Scip. Look you, Berganza, no one should interfere where he is not wanted, nor take upon himself a business that in no wise is his concern. Besides, you ought to know, that the advice of the poor, however good it may be, is never taken; nor should the lowly presume to offer advice to the great, who fancy they know everything. Wisdom in a poor man lies under a cloud, and cannot be seen; or if by chance it shines through it, people mistake it for folly, and treat it with contempt.

Berg. You are right, Scipio; and having had the lesson well beaten into me, I will henceforth act accordingly. That same night I entered the house of a lady of quality, who had in her arms a little lap-dog, so very diminutive that she could have hid it in her bosom. The instant it saw me, it flew at me out of its mistress's arms, barking with all its might, and even went so far as to bite my leg. I looked at it with disgust, and said to myself, "If I met you in the street, paltry little animal, either I would take no notice of you at all, or I would make mince meat of you." The little wretch was an example of the common rule – that mean-souled persons when they are in favour are always insolent, and ready to offend those who are much better than themselves, though inferior to them in fortune.

Scip. We have many instances of this in worthless fellows, who are insolent enough under cover of their masters' protection; but if death or any other chance brings down the tree against which they leaned, their true value becomes apparent, since they have no other merit than that borrowed from their patrons; whilst virtue and good sense are always the same, whether clothed or naked, alone or accompanied. But let us break off now; for the light beaming in through those chinks shows that the dawn is far advanced.

Berg.
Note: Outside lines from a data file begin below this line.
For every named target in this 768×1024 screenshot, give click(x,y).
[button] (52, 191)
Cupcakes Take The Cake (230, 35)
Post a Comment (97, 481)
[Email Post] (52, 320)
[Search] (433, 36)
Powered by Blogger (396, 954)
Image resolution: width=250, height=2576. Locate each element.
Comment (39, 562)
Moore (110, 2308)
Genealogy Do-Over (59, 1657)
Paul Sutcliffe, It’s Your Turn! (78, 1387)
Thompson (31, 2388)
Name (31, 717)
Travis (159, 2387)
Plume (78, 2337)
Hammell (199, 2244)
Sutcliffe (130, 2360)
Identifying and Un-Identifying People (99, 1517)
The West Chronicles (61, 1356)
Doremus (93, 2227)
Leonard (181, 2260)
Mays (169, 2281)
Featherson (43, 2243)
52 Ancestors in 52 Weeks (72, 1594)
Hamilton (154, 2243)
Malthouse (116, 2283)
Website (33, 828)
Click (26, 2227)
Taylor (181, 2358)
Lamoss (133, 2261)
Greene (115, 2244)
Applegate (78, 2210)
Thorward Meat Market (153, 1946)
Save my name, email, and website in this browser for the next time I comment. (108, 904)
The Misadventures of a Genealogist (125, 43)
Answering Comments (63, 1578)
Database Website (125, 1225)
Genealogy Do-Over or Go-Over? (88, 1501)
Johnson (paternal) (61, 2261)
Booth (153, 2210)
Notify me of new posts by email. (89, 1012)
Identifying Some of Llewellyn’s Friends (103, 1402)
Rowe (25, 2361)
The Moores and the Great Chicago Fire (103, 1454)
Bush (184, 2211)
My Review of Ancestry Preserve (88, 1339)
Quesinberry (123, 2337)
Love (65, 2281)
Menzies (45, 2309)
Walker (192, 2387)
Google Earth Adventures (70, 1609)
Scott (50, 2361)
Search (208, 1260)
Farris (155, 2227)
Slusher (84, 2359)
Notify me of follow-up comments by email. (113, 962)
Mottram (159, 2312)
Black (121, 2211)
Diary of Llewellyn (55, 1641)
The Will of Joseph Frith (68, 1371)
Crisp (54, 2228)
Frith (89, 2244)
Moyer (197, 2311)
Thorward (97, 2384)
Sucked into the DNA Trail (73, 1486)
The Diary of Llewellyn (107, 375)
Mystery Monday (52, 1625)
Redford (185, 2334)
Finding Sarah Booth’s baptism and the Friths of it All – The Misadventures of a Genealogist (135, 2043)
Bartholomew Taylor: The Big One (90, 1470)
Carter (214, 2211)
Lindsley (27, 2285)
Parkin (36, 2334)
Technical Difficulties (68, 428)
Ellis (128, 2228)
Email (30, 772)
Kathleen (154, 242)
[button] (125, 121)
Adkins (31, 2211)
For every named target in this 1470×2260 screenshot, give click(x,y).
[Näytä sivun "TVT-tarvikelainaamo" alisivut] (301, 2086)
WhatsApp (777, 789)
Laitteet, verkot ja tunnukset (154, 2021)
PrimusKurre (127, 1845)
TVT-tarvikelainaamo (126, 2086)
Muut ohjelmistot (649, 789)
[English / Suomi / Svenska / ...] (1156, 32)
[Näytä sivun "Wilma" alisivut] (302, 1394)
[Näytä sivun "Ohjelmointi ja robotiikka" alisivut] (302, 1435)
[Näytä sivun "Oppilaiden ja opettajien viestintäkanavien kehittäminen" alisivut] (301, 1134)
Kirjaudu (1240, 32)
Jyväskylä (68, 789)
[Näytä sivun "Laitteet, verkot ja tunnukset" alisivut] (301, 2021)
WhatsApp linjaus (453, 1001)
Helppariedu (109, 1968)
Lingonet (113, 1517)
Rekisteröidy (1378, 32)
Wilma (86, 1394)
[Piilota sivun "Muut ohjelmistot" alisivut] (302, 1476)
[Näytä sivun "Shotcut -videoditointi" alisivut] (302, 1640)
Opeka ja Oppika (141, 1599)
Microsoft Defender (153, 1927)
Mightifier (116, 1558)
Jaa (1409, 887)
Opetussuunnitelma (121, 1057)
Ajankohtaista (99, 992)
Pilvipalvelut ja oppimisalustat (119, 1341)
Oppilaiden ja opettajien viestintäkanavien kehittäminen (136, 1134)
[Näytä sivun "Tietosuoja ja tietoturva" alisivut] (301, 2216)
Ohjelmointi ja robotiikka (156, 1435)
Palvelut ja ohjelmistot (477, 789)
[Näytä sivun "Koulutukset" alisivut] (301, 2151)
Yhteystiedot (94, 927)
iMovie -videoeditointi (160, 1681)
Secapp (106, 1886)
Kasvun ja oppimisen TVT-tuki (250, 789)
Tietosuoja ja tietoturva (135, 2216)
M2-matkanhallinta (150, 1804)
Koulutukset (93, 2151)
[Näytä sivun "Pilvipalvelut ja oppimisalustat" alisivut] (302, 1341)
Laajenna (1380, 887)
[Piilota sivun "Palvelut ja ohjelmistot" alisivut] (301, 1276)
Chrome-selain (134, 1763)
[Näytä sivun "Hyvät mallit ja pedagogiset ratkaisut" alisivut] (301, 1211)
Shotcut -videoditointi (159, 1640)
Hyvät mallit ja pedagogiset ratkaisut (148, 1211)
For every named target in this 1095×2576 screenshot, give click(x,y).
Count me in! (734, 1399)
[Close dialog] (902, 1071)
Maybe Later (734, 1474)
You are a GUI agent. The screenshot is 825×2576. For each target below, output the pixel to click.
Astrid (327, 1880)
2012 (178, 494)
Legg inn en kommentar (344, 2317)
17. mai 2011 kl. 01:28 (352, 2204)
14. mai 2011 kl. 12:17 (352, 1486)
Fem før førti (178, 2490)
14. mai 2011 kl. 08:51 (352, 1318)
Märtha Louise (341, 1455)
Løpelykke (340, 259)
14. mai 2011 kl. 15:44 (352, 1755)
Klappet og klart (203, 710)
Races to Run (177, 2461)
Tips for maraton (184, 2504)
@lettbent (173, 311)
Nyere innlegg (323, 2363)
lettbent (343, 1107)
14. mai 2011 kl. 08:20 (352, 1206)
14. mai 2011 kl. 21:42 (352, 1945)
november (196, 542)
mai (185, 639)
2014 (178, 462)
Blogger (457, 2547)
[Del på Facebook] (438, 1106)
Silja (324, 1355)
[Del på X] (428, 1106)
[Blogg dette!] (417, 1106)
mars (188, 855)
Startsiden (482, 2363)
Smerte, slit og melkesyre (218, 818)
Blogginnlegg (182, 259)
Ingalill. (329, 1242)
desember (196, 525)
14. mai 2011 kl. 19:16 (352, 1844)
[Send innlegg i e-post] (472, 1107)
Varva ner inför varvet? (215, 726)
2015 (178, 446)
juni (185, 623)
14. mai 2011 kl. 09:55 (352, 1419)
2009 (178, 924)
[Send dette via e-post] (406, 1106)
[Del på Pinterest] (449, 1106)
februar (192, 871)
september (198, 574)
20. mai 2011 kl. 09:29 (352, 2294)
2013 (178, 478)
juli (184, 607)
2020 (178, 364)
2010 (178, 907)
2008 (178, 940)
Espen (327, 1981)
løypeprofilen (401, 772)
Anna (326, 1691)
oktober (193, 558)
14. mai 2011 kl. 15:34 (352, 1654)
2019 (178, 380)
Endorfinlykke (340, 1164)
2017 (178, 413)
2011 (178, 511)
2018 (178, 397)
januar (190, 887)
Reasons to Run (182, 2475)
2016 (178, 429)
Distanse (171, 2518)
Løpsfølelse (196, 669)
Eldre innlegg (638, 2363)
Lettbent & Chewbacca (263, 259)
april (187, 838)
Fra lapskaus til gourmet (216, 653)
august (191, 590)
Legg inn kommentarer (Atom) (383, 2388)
Be it so; and I trust in heaven that to-night we shall find ourselves in a condition to renew our conversation.

The licentiate finished the reading of this dialogue, and the Alferez his nap, both at the same time. "Although this colloquy is manifestly fictitious," said the licentiate, "it is, in my opinion, so well composed, that the Señor Alferez may well proceed with the second part."

"Since you give me such encouragement, I will do so," replied the alferez, "without further discussing the question with you, whether the dogs spoke or not."

"There is no need that we should go over that ground again," said the licentiate. "I admire the art and the invention you have displayed in the dialogue, and that is enough. Let us go to the Espolon,65 and recreate our bodily eyes, as we have gratified those of our minds."

"With all my heart," said the alferez, and away they went.

THE LITTLE GIPSY GIRL

It would almost seem that the Gitanos and Gitanas, or male and female gipsies, had been sent into the world for the sole purpose of thieving. Born of parents who are thieves, reared among thieves, and educated as thieves, they finally go forth perfected in their vocation, accomplished at all points, and ready for every species of roguery. In them the love of thieving, and the ability to exercise it, are qualities inseparable from their existence, and never lost until the hour of their death.